--- RECORDED INFORMATION Enclosed Below ---
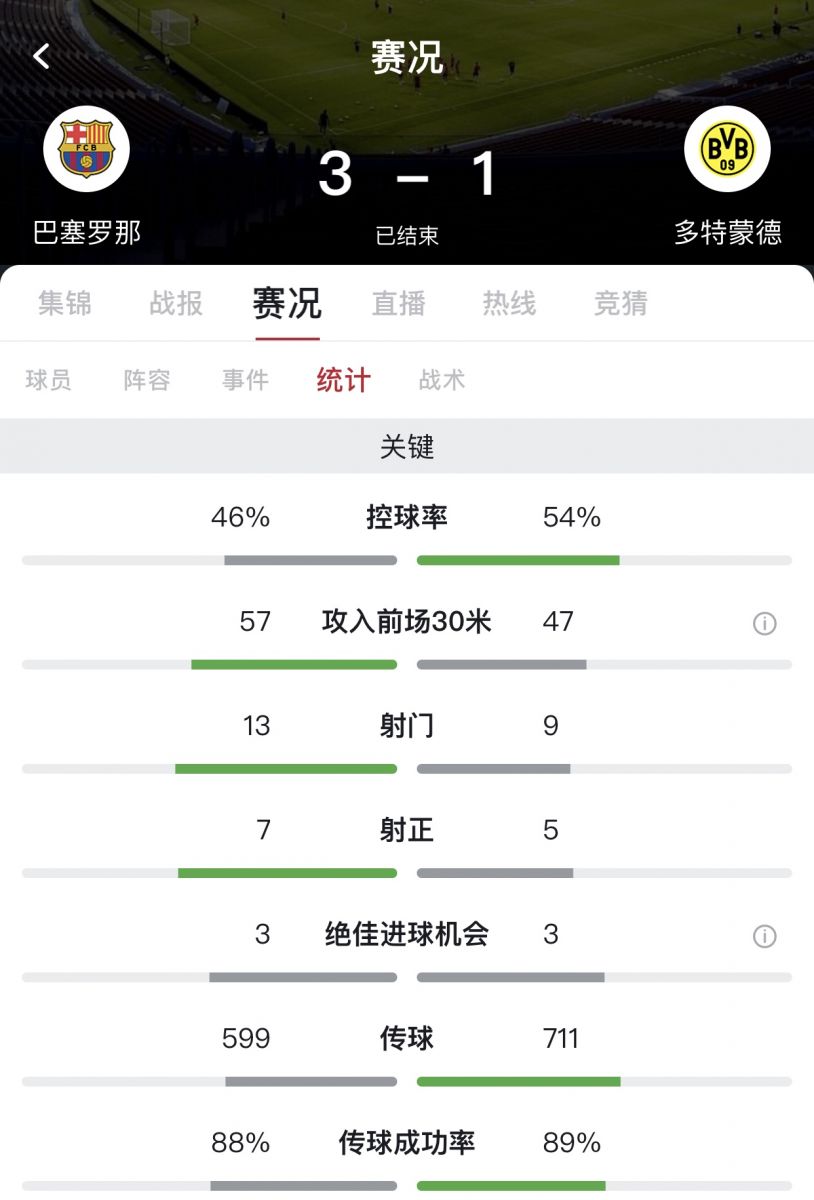Open the 竞猜 tab
Screen dimensions: 814x1200
pos(621,303)
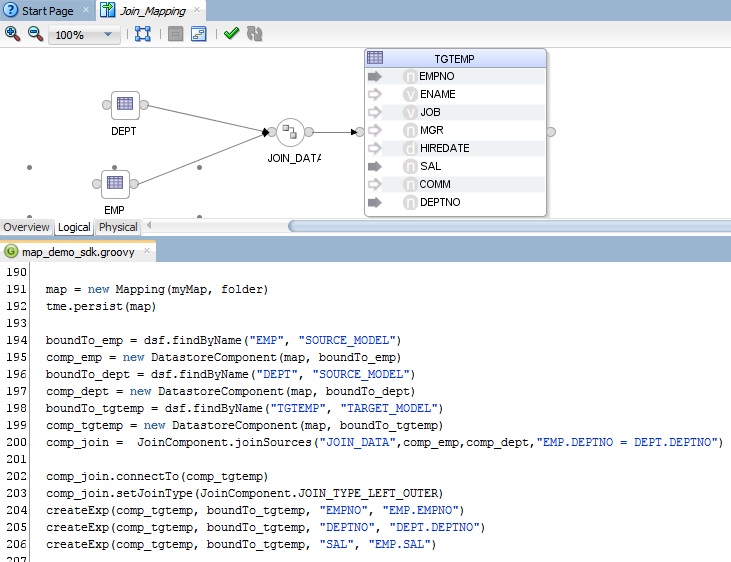Close the Join_Mapping tab

(195, 10)
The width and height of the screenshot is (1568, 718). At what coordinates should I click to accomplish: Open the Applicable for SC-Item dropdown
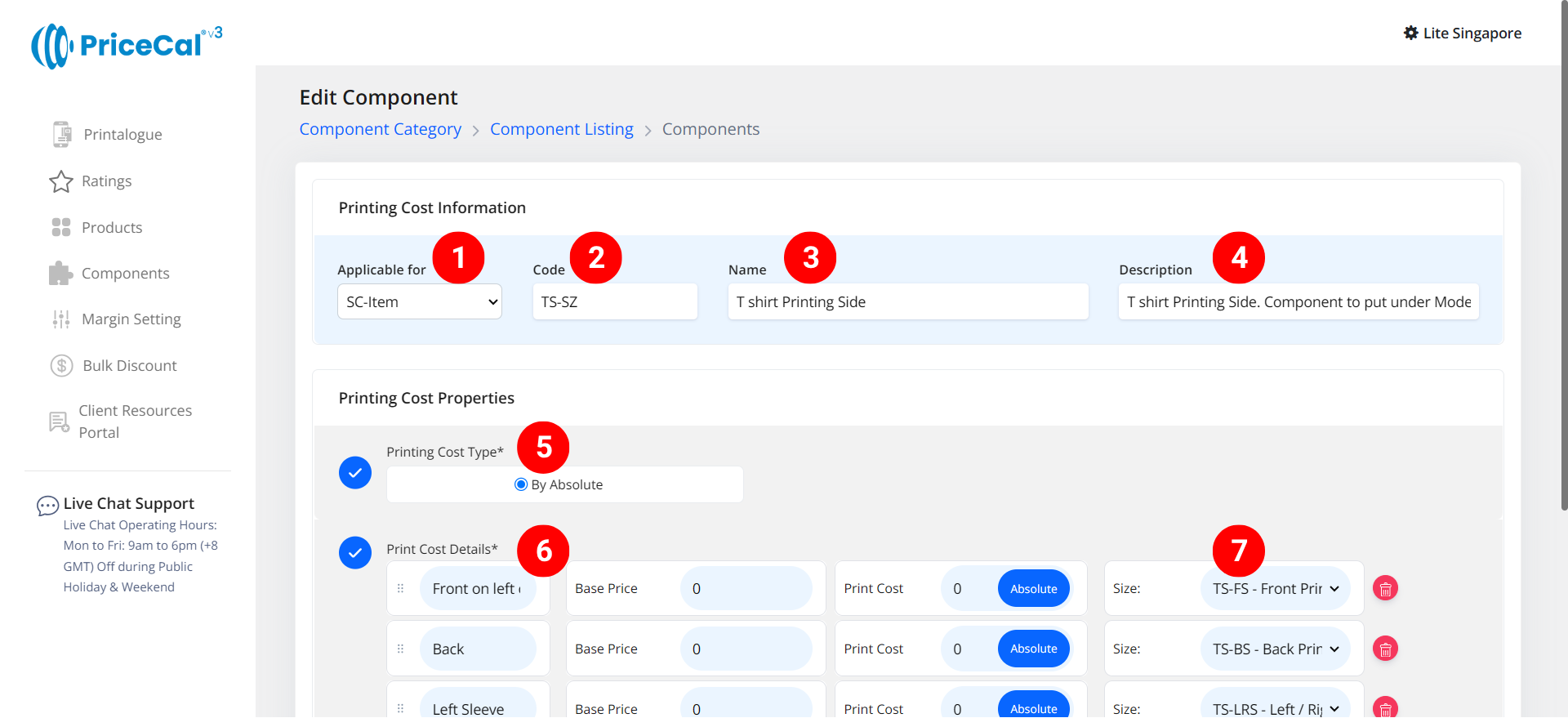click(419, 301)
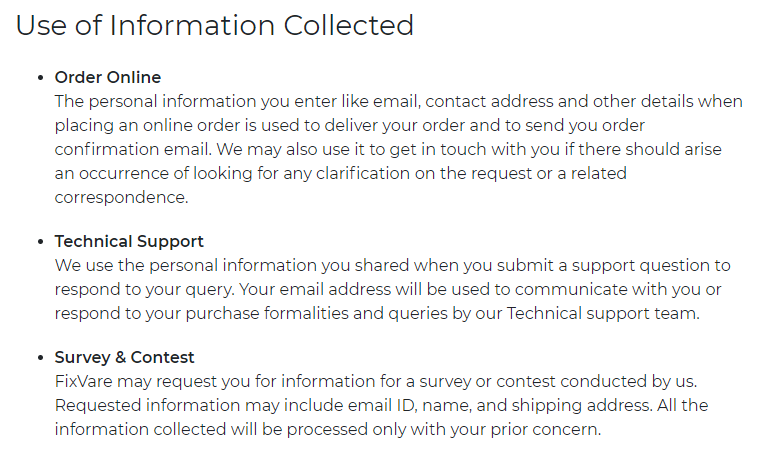This screenshot has height=457, width=758.
Task: Click the line 'respond to your purchase formalities'
Action: pyautogui.click(x=377, y=313)
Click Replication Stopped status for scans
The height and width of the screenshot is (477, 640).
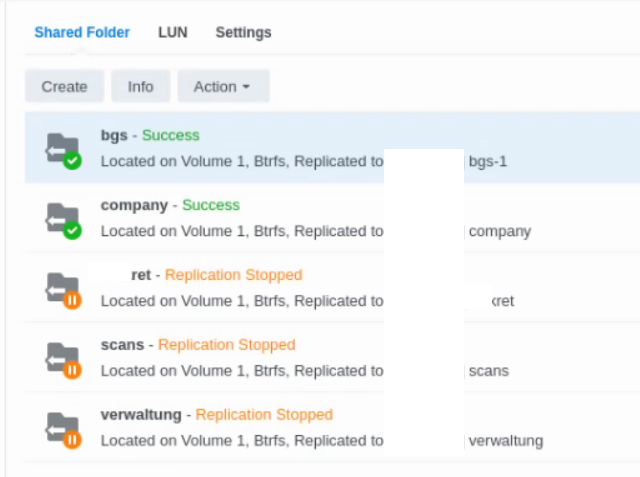coord(227,345)
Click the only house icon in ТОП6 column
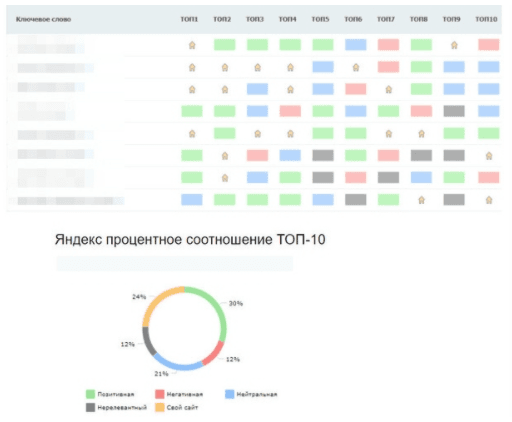512x422 pixels. pos(356,68)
--- End of Enclosed RECORDED INFORMATION ---
## ASSIGNMENT
Copy out exactly the lines between the line containing "Click Replication Stopped status for scans" and the end of the entries, including both, and leave the pictures behind.

## RESULT FOR THIS TASK
Click Replication Stopped status for scans
The height and width of the screenshot is (477, 640).
coord(227,345)
Click the only house icon in ТОП6 column
512x422 pixels. pos(356,68)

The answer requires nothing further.